Da sind sie wieder auf den Fernsehschirmen, die Sirenen und Geschützblitze über einer nächtlichen Metropole. Diesmal ist es Kiew, vor wenigen Jahren war es Bagdad oder Aleppo. Und wieder sehen wir verstörte Gesichter, fliehende Einwohner, U-Bahn-Schächte als Schutzräume.
Vor 50 Jahren, im Dezember 1972 war eine ganz andere Stadt Ziel von massiven Bombenangriffen. Aber an die Bilder im Fernsehen erinnere ich mich sehr gut: B52-Flugzeuge, die ihre Bomben über Hanoi und Nordvietnam entluden.

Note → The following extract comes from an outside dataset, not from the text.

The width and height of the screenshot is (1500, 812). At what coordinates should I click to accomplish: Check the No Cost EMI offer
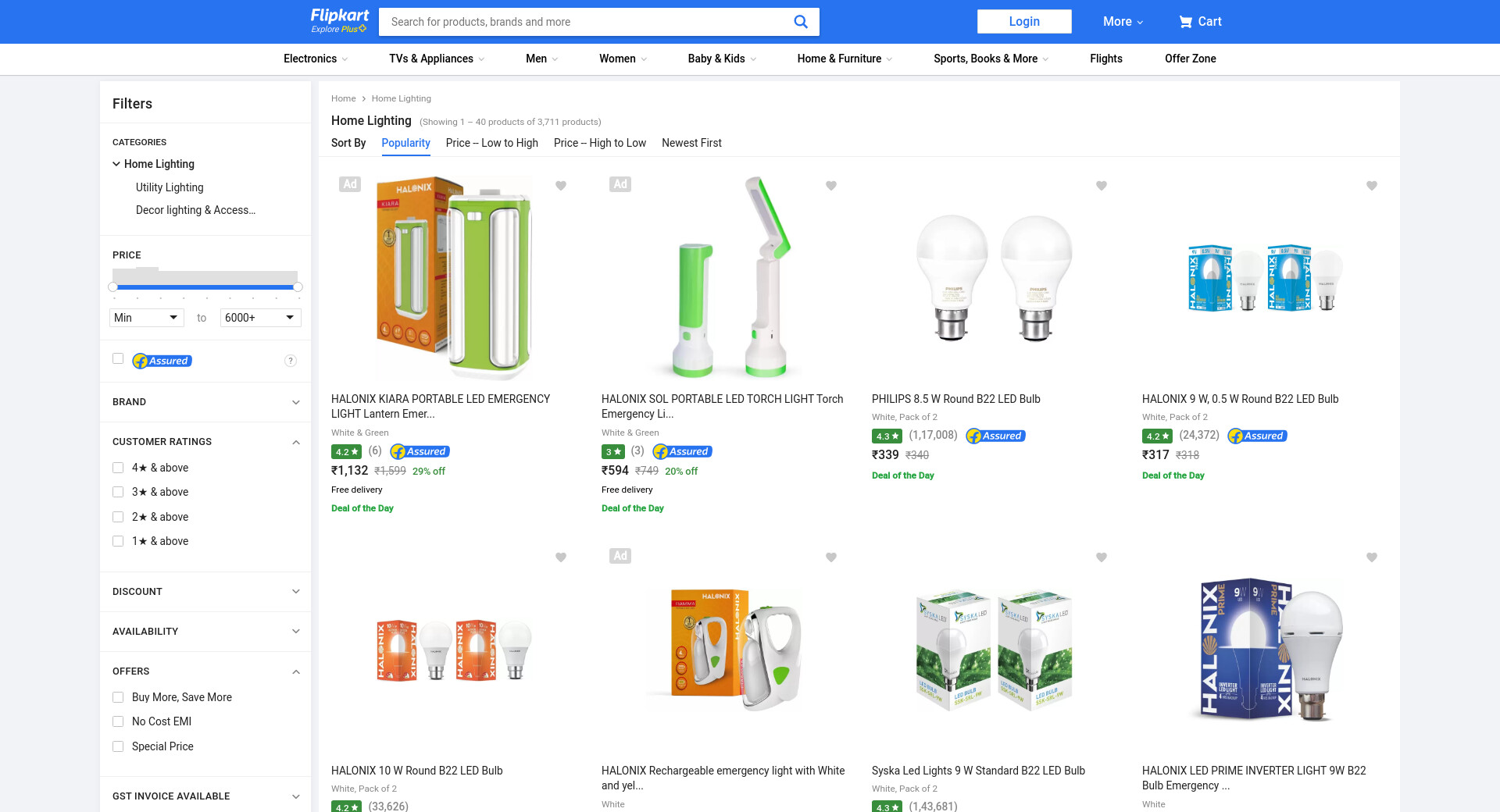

Bei einem Spaziergang durch Hanoi kam die Erinnerung zurück. Mitten in der Stadt, auf einem Platz mit spielenden Kindern und Bäumen lagen die Trümmer einer B52, zusammen gelegt wie ein Puzzle. Das B.52 Victory Museum zeigt auch erbeutete Flugabwehrgeschütze. Es soll dokumentieren, wie der Heroismus eines armen Volkes einer Supermacht trotzt. Jenes arme Volk ist in der Dynamik der vietnamesischen Metropole nicht mehr zu erkennen und das Museum wirkt wie eine alte Filmkulisse.




Aber die Geschichte des Museums ist real, über das Bombardement vom Dezember 1972 fand ich einen Artikel im SPIEGEL-Archiv. Die aus großer Höhe abgeworfenenen Bomben sollten miltärische Ziele treffen (wir kennen das aus heutigen Verlautbarungen), fielen aber auch mitten in die Innenstadt von Hanoi. Zum Beispiel auf den Hauptbahnhof, ein Gebäude aus französischer Kolonialzeit. Der neugebaute mittlere Teil erinnert noch heute daran. Und es kamen Menschen ums Leben.

Dokumentiert sind die Bombardierungen im nahe dem Hauptbahnhof gelegenen Hoa Lo-Gefängnis, heute eine Gedenkstätte an den Krieg gegen Franzosen und Amerikaner. Dass zeitgleich zu den Bombardierungen dort abgeschossene US-Piloten gefangen gehalten wurden (sie nannten das Gefängnis „Hanoi Hilton“), ist nicht ohne bittere Ironie. Einer, der im Dezember 1972 schon fast fünf Jahre dort einsaß, war der spätere US-Senator John McCain (gest. 2018). Seine Fotos hängen in einem Raum, der den US-Piloten und Bombardierungen gewidmet ist.


McCain hat sich mit John Kerry (ebenfall Vietnam-Veteran) um die Aussöhnung mit Hanoi bemüht – und wurde von Donald Trump dafür denunziert.
Aus dem Stadtbild Hanois sind die Bombenschäden verschwunden (auf dem Land bleiben die Spuren noch lange sichtbar), aber ganz sicher nicht in den Köpfen der Vietnamesen. Wer je das Trauma einer Bombardierung erlebt hat, wird es ein Leben lang nicht los.